→ **What the task asks**: Convert the entries below into a JSON array of strings, one string for each line, and omit blank lines.

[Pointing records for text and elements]
[start]

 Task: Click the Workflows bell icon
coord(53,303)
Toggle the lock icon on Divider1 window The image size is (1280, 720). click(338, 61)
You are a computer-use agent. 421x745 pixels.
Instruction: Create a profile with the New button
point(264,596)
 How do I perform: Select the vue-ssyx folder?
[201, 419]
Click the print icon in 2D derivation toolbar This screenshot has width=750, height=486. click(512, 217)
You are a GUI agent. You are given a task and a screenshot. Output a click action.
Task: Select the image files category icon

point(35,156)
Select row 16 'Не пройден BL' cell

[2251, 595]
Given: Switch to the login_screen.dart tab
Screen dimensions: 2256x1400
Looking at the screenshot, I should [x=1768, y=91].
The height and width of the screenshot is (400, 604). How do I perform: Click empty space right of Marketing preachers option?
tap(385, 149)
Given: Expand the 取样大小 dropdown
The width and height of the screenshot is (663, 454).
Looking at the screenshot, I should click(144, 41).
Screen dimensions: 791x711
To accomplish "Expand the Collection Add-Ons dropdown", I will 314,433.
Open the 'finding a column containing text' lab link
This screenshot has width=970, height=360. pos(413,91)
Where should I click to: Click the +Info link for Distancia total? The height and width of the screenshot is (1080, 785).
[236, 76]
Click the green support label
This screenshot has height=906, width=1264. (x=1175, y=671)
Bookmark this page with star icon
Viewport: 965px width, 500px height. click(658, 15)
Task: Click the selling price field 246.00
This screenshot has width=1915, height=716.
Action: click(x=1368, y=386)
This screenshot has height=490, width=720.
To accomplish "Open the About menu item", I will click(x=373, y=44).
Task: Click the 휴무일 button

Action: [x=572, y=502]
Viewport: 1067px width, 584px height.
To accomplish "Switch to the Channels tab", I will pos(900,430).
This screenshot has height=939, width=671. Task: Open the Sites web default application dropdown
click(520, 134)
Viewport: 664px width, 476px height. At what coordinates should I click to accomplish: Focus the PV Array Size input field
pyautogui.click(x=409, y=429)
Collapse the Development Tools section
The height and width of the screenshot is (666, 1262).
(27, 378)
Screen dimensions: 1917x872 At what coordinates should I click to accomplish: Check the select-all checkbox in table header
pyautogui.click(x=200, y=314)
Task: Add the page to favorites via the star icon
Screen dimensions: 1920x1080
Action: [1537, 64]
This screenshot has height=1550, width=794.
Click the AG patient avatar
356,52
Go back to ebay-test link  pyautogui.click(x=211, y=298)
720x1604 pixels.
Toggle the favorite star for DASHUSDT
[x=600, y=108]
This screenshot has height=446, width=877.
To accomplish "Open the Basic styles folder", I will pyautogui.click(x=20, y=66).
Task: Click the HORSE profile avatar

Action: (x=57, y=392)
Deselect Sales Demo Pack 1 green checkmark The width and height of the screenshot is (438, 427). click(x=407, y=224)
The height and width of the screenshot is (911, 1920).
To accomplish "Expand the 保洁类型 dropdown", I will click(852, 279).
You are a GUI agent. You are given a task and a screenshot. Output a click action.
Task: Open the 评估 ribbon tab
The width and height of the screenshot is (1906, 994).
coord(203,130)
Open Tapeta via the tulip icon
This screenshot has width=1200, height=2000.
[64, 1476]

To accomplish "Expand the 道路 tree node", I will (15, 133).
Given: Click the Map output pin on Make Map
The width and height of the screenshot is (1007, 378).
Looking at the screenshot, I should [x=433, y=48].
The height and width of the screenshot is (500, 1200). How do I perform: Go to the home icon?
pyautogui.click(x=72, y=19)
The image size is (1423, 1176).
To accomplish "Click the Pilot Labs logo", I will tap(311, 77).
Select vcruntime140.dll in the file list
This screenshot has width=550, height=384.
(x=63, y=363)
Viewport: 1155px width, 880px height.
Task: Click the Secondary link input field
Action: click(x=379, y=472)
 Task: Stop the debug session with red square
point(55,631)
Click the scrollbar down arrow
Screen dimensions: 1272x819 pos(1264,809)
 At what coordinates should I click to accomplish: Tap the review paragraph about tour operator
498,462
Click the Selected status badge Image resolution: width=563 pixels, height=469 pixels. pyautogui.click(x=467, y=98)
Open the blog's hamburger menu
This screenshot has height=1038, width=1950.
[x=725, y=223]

[end]

→ **Solution for this exercise**:
[
  " Task: Click the Workflows bell icon",
  "coord(53,303)",
  "Toggle the lock icon on Divider1 window The image size is (1280, 720). click(338, 61)",
  "You are a computer-use agent. 421x745 pixels.",
  "Instruction: Create a profile with the New button",
  "point(264,596)",
  " How do I perform: Select the vue-ssyx folder?",
  "[201, 419]",
  "Click the print icon in 2D derivation toolbar This screenshot has width=750, height=486. click(512, 217)",
  "You are a GUI agent. You are given a task and a screenshot. Output a click action.",
  "Task: Select the image files category icon",
  "point(35,156)",
  "Select row 16 'Не пройден BL' cell",
  "[2251, 595]",
  "Given: Switch to the login_screen.dart tab",
  "Screen dimensions: 2256x1400",
  "Looking at the screenshot, I should [x=1768, y=91].",
  "The height and width of the screenshot is (400, 604). How do I perform: Click empty space right of Marketing preachers option?",
  "tap(385, 149)",
  "Given: Expand the 取样大小 dropdown",
  "The width and height of the screenshot is (663, 454).",
  "Looking at the screenshot, I should click(144, 41).",
  "Screen dimensions: 791x711",
  "To accomplish \"Expand the Collection Add-Ons dropdown\", I will 314,433.",
  "Open the 'finding a column containing text' lab link",
  "This screenshot has width=970, height=360. pos(413,91)",
  "Where should I click to: Click the +Info link for Distancia total? The height and width of the screenshot is (1080, 785).",
  "[236, 76]",
  "Click the green support label",
  "This screenshot has height=906, width=1264. (x=1175, y=671)",
  "Bookmark this page with star icon",
  "Viewport: 965px width, 500px height. click(658, 15)",
  "Task: Click the selling price field 246.00",
  "This screenshot has width=1915, height=716.",
  "Action: click(x=1368, y=386)",
  "This screenshot has height=490, width=720.",
  "To accomplish \"Open the About menu item\", I will click(x=373, y=44).",
  "Task: Click the 휴무일 button",
  "Action: [x=572, y=502]",
  "Viewport: 1067px width, 584px height.",
  "To accomplish \"Switch to the Channels tab\", I will pos(900,430).",
  "This screenshot has height=939, width=671. Task: Open the Sites web default application dropdown",
  "click(520, 134)",
  "Viewport: 664px width, 476px height. At what coordinates should I click to accomplish: Focus the PV Array Size input field",
  "pyautogui.click(x=409, y=429)",
  "Collapse the Development Tools section",
  "The height and width of the screenshot is (666, 1262).",
  "(27, 378)",
  "Screen dimensions: 1917x872 At what coordinates should I click to accomplish: Check the select-all checkbox in table header",
  "pyautogui.click(x=200, y=314)",
  "Task: Add the page to favorites via the star icon",
  "Screen dimensions: 1920x1080",
  "Action: [1537, 64]",
  "This screenshot has height=1550, width=794.",
  "Click the AG patient avatar",
  "356,52",
  "Go back to ebay-test link  pyautogui.click(x=211, y=298)",
  "720x1604 pixels.",
  "Toggle the favorite star for DASHUSDT",
  "[x=600, y=108]",
  "This screenshot has height=446, width=877.",
  "To accomplish \"Open the Basic styles folder\", I will pyautogui.click(x=20, y=66).",
  "Task: Click the HORSE profile avatar",
  "Action: (x=57, y=392)",
  "Deselect Sales Demo Pack 1 green checkmark The width and height of the screenshot is (438, 427). click(x=407, y=224)",
  "The height and width of the screenshot is (911, 1920).",
  "To accomplish \"Expand the 保洁类型 dropdown\", I will click(852, 279).",
  "You are a GUI agent. You are given a task and a screenshot. Output a click action.",
  "Task: Open the 评估 ribbon tab",
  "The width and height of the screenshot is (1906, 994).",
  "coord(203,130)",
  "Open Tapeta via the tulip icon",
  "This screenshot has width=1200, height=2000.",
  "[64, 1476]",
  "To accomplish \"Expand the 道路 tree node\", I will (15, 133).",
  "Given: Click the Map output pin on Make Map",
  "The width and height of the screenshot is (1007, 378).",
  "Looking at the screenshot, I should [x=433, y=48].",
  "The height and width of the screenshot is (500, 1200). How do I perform: Go to the home icon?",
  "pyautogui.click(x=72, y=19)",
  "The image size is (1423, 1176).",
  "To accomplish \"Click the Pilot Labs logo\", I will tap(311, 77).",
  "Select vcruntime140.dll in the file list",
  "This screenshot has width=550, height=384.",
  "(x=63, y=363)",
  "Viewport: 1155px width, 880px height.",
  "Task: Click the Secondary link input field",
  "Action: click(x=379, y=472)",
  " Task: Stop the debug session with red square",
  "point(55,631)",
  "Click the scrollbar down arrow",
  "Screen dimensions: 1272x819 pos(1264,809)",
  " At what coordinates should I click to accomplish: Tap the review paragraph about tour operator",
  "498,462",
  "Click the Selected status badge Image resolution: width=563 pixels, height=469 pixels. pyautogui.click(x=467, y=98)",
  "Open the blog's hamburger menu",
  "This screenshot has height=1038, width=1950.",
  "[x=725, y=223]"
]